Exercise data
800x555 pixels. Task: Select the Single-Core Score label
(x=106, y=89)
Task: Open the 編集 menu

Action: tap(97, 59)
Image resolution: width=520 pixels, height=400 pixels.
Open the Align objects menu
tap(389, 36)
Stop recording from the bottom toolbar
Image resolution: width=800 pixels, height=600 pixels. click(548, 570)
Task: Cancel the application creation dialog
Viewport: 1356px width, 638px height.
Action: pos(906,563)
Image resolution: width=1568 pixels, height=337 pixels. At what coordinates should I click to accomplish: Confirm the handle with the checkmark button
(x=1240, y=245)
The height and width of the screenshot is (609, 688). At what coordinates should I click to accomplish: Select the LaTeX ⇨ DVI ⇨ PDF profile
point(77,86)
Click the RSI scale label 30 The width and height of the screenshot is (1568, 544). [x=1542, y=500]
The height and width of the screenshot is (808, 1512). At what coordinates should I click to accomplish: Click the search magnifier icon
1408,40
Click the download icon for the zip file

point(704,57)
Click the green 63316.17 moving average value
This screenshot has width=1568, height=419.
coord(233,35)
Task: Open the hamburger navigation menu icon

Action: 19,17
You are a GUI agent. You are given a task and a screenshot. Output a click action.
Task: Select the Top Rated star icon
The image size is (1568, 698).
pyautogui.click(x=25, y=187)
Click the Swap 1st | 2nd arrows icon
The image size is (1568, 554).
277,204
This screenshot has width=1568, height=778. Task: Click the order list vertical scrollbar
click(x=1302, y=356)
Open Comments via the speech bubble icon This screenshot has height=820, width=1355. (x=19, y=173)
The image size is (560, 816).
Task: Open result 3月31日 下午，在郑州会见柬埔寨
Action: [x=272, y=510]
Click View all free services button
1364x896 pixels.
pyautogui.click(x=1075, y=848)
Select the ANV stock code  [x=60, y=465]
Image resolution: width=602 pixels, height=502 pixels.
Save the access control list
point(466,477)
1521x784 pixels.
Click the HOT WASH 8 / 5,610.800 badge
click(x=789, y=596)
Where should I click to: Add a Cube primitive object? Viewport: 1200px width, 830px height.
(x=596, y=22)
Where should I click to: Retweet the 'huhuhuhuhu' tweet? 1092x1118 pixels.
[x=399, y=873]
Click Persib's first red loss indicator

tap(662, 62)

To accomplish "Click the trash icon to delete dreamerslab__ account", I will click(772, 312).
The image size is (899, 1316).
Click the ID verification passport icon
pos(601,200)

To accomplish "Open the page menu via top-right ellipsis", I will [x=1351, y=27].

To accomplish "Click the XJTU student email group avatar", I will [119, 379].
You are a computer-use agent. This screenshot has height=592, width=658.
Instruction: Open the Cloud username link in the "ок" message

Exercise requirements
Collect every line above that contains the word "will".

Answer section
To accomplish "Click the trash icon to delete dreamerslab__ account", I will click(772, 312).
To accomplish "Open the page menu via top-right ellipsis", I will [x=1351, y=27].
To accomplish "Click the XJTU student email group avatar", I will [119, 379].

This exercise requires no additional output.